Q - Cela veut dire que la France peut faire quelques concessions à l'Allemagne ?
R - C'est logique. Ce ne sont pas les positions françaises ni les positions allemandes, ce seront des positions franco-allemandes, ce qui suppose que chacun aura fait un pas vers l'autre. C'est un compromis.
Q - Vous n'avez pas l'impression que depuis quelques semaines l'Allemagne parle à voix plus forte et qu'elle devient de moins en moins commode ?
R - Je dirai que l'Allemagne s'affirme. Elle est aujourd'hui un pays de 80 millions d'habitants, donc, le plus peuplé d'Europe. C'est un pays puissant qui prend aussi son indépendance en politique internationale. J'ai noté avec beaucoup d'attention le discours du chancelier Schröder par rapport au président américain Clinton. C'est un pays qui retrouve son ancrage continental. On a parlé au début de l'arrivée de ce chancelier de sa tentation britannique, de sa volonté de faire un triangle en Europe. Finalement, on n'est pas dans le triangle, on retrouve le moteur ou le couple franco-allemand. Je sens qu'il y a une nouvelle impulsion franco-allemande et que cela donnera une nouvelle impulsion à l'Europe. C'est en tout cas ce que nous voulons.

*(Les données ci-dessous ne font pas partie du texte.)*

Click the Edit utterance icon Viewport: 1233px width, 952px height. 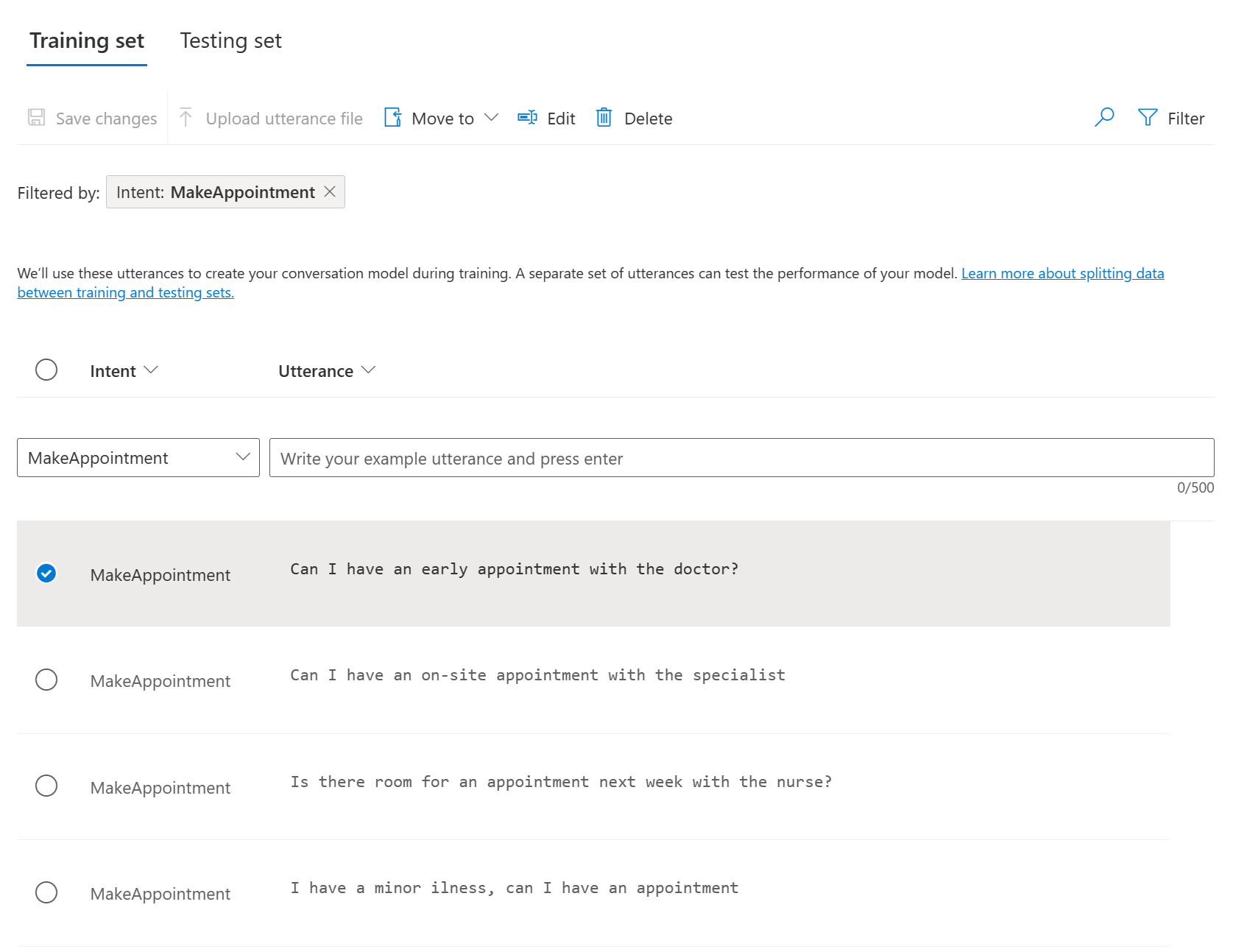pyautogui.click(x=526, y=118)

Q - Clinton et Poutine à Moscou, cela a l'air plutôt glacial, mais ils vont créer un centre américano-russe de détection des missiles. Pourquoi n'y a-t-il pas d'Européen ?
R - Parce que le nucléaire est traditionnellement une affaire américano-russe. Mais il y a aussi d'autres puissances nucléaires qui sont la France et la Grande-Bretagne. On retrouve là des traditions qui sont celles d'échanges au sommet sur ces questions, même si la donne mondiale a beaucoup changé, que la Russie d'aujourd'hui n'est plus la Russie d'hier, que les Américains d'aujourd'hui ont affirmé leur puissance. Comme le dit Hubert Védrine, il n'y a plus deux supers puissances sur la planète, il y a une hyper puissance américaine.
Q - C'est ce qu'il dit dans "Les cartes de la France", son livre très intéressant. Il dit qu'il y a une "omnipuissance".
R - Une hyper puissance.
Q - D'autres traduisent par "omnipuissance". Est-ce que cela veut dire qu'on va revenir, à cause ou grâce, à Poutine, à un duo américano-russe ?
R - Je crois qu'il est logique que sur ces matière stratégiques, nucléaires, compte tenu des arsenaux de l'un et de l'autres, qu'il y ait ce dialogue. Mais en même temps, encore une fois, la Russie n'est plus la puissance d'hier. La Russie est une puissance qu'il faut respecter, un grand pays avec lequel il faut dialoguer. Nous aussi, nous aurons le moment venu, des dialogues avec lui. Mais ce n'est plus un condominium. On n'est pas revenu à la guerre froide, on est dans un monde beaucoup plus ouvert, dans un monde où l'Europe doit être une puissance, mais une puissance pacifique.